Updated Binary Tree Package
Idly looking up a coding problem got me to investigate Dyck Languages, which led me to update my binary tree Go package.
Quite a few coding problems like this odd binary tree representation, or the balanced parentheses, braces and brackets problem deal with “balanced” open and close parentheses, or similar pairs of matching characters. These problems all involve questions about Dyck Languages.
It also turns out that computer science’s trees can be represented textually.
This example binary tree:
can be represented by linear text like this:
(now (is (the) (time)) (for () (all (good))))
These string representations look a whole lot like Dyck Languages, specifically Dyck-1.
Based on my experience parsing Dyck Languages, I decided I had to re-write some code in my binary tree Go package. Specifically, I re-wrote the code that parses string representations of binary trees. This is my third rewrite of parsing binary tree string representations. Apparently I’ve been unhappy with that code, and behavior of the parsing.
The now immediately previous version had some inobvious problems
that caused it to fail to parse some apparently correctly-formatted
string representations.
This was partly due to my desire to allow non-parenthesized immediate children,
something like (a b c) as well as parenthesized immediate children,
as in (a (b) (c)).
It was also partly due to not really understanding the problem.
This time around, I decided that (a b c) is an invalid expression.
Representations of child nodes now must have enclosing parentheses.
This makes sense in that the b and c parts of the expression
are data values of child nodes, not part of the node whose data value is a.

Collected data »

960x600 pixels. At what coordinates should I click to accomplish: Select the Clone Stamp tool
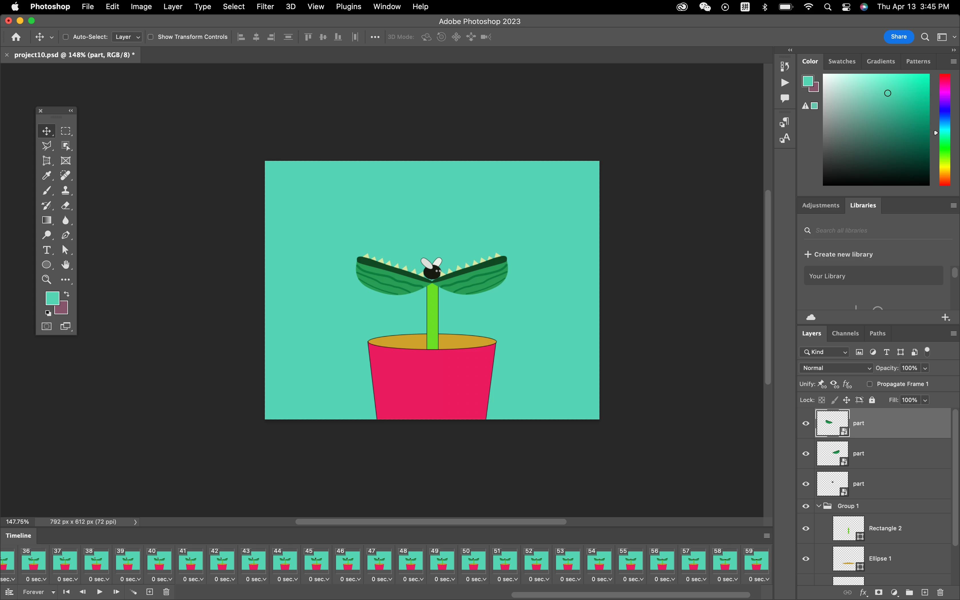click(x=65, y=190)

Prompt 1 » Render this sentence from the binary tree post in French: "This time around, I decided that (a b c) is an invalid expression."
Prompt 2 » In the binary tree post, which specific Dyck Language do the string representations of trees resemble?
Prompt 3 » Extend the binary tree post with a few more sentences that follow on from its last one.
The listing is drawn from a separate source and has no connection to the binary tree post.

Answer 1 » Cette fois-ci, j'ai décidé que (a b c) est une expression invalide.

Answer 2 » Dyck-1.

Answer 3 »
Parentheses surround a node’s string representation,
making (a (b) (c)) valid,
and (a b c) not valid.
Understanding Dyck Languages
by investigating parsing methods for them
gave me a feeling
that I could (once again) rewrite
func GeneralCreateFromString (and helpers) to get more reliable
parsing, and increase chances that I would recognize what the code does
at some later date.
This is an aspect of the engineering method. A scientific or mathematical discovery can replace heuristics, sometimes to great benefit. In this case, I replaced a hacky, token based approach that had problems with extra white space due to the method of tokenization. I replaced iterative child node recognition with a recursive version that only loops over the characters between an opening parenthesis ‘(’ and its matching closing ‘)’. This method feels a lot like the “marking automata” approach to parsing Dyck Languages.
Line count of the code doing the work of parsing string representations of trees stayed almost exactly the same, but got easier to understand. I think it became more robust.
I did increase the overall line count of my
binary tree repo.
I decided that the parsing functions should return errors,
not spill a message on stderr.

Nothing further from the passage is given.